Record list:
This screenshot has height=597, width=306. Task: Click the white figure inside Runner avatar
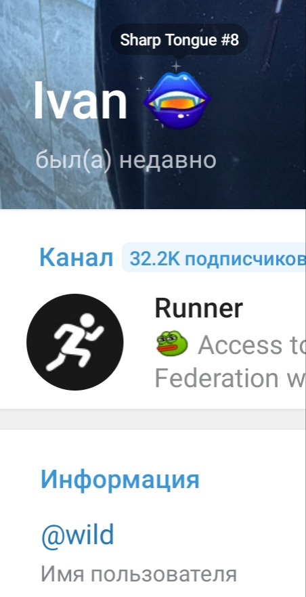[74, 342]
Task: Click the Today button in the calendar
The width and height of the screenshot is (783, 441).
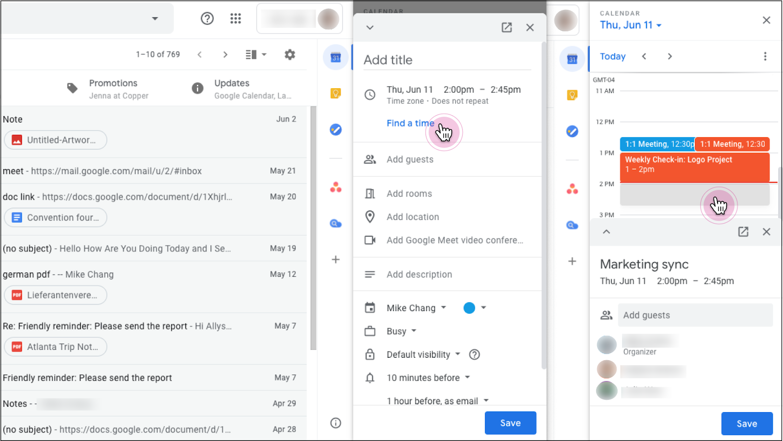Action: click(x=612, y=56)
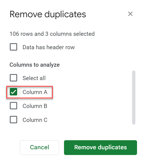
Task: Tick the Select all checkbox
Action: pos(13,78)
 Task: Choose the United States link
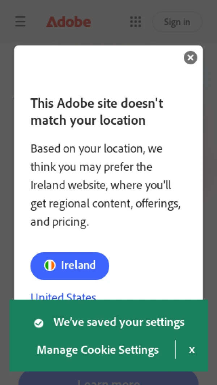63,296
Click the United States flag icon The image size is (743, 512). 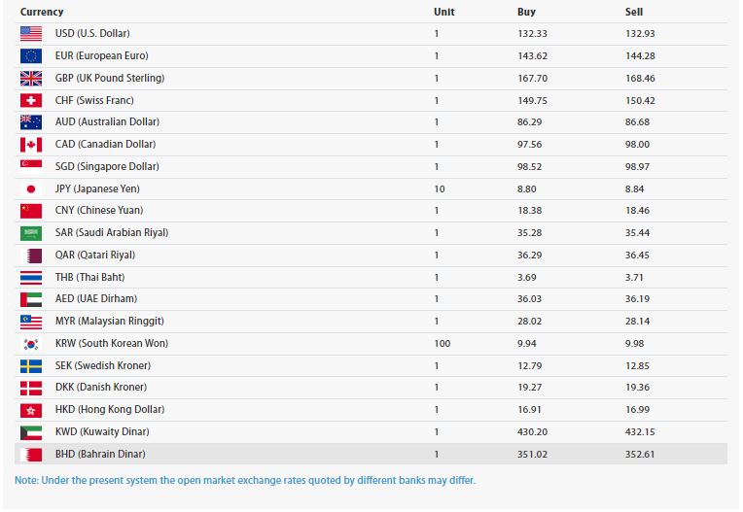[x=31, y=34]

---

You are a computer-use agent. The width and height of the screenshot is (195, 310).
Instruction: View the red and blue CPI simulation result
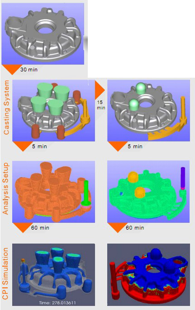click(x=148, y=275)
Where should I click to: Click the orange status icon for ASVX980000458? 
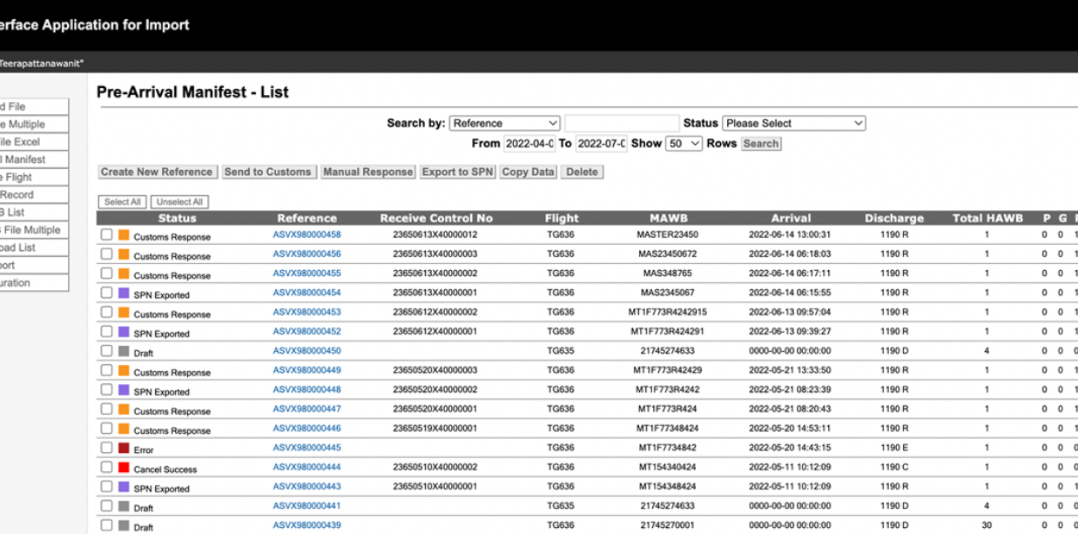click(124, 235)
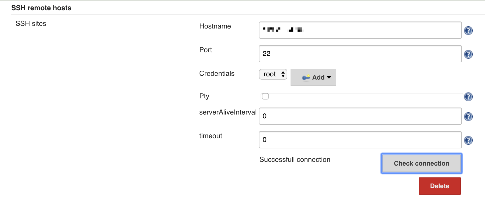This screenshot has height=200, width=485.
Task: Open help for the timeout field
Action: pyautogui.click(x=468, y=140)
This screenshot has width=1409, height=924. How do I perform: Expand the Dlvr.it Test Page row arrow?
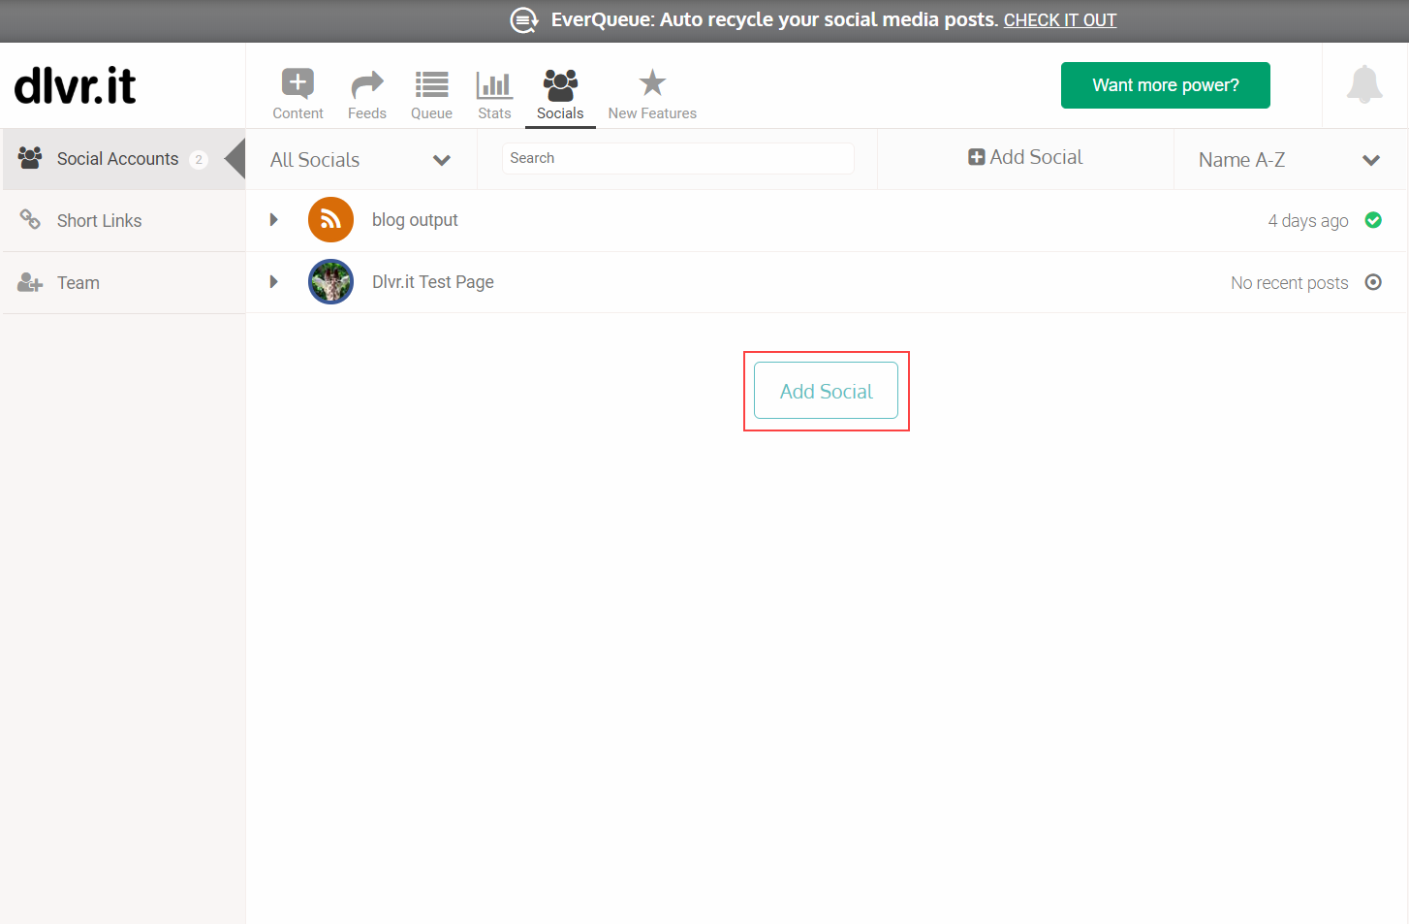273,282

--

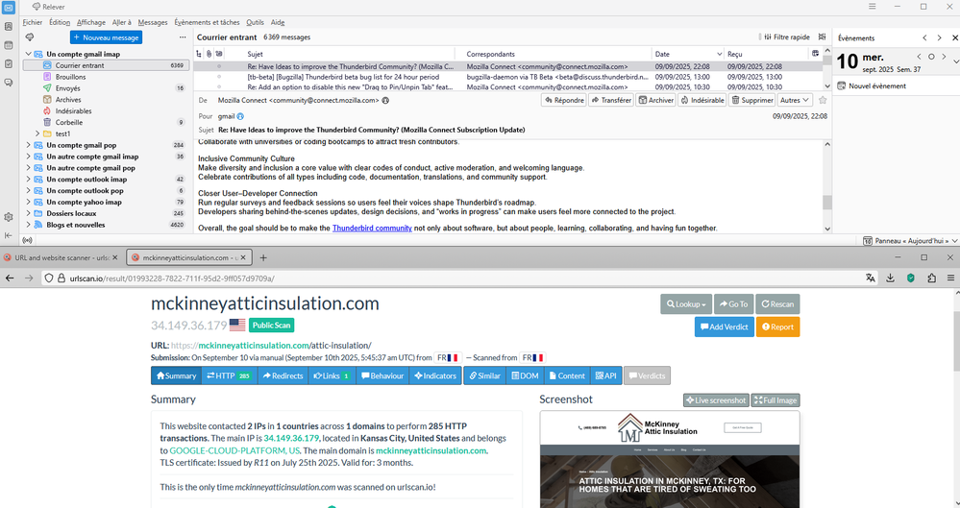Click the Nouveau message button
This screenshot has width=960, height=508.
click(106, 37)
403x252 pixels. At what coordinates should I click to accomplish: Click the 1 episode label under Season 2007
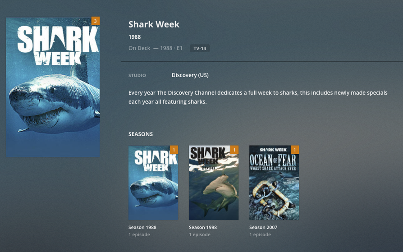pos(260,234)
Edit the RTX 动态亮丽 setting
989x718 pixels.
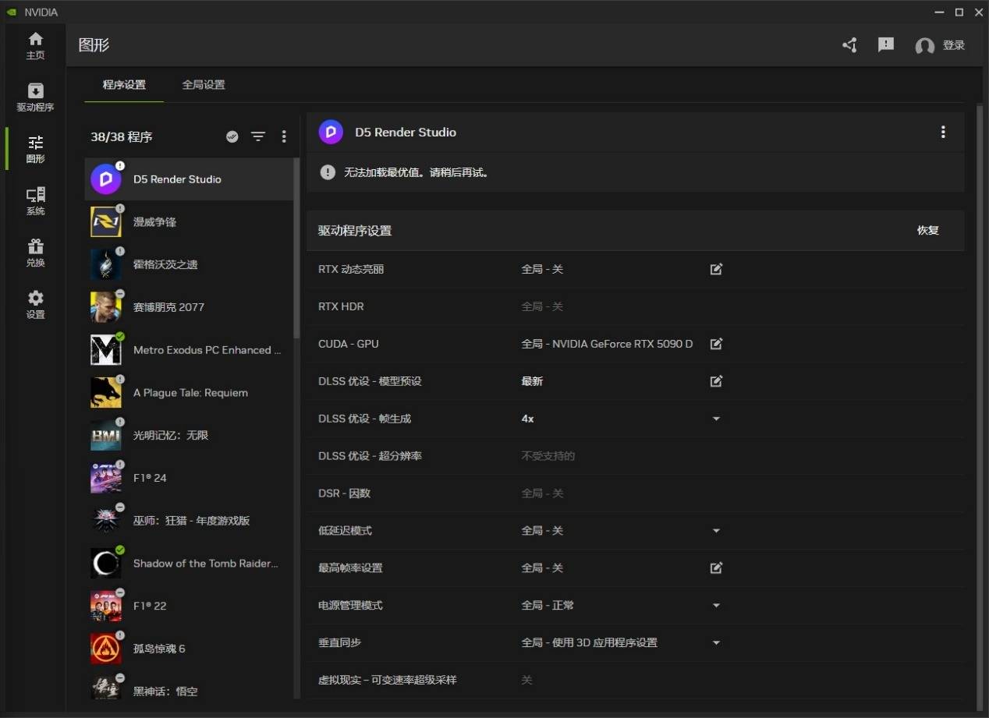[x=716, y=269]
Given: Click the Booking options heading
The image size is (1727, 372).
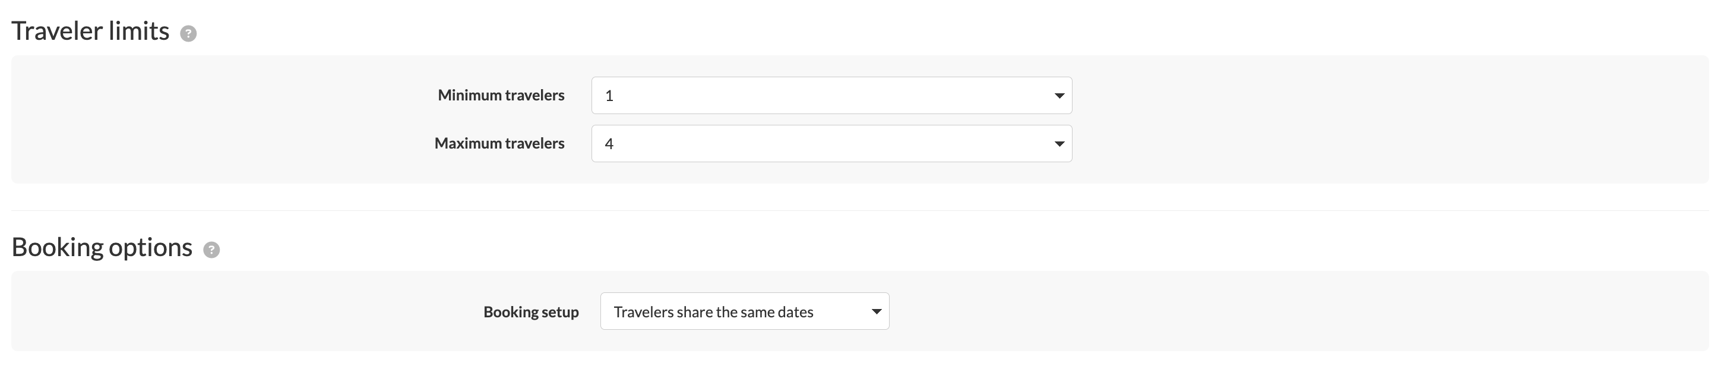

Task brief: Reproduce the material starting with the line that contains "Where should I" and going on through the line that contains "Action: pyautogui.click(x=468, y=140)", with "orange" swapped for "green" and all else unchanged. Leave the pictures out of your answer.

Exercise solution:
Where should I click to: Click the green status icon for ASVX980000458? 
click(124, 235)
This screenshot has height=200, width=485.
Task: Open help for the timeout field
Action: pyautogui.click(x=468, y=140)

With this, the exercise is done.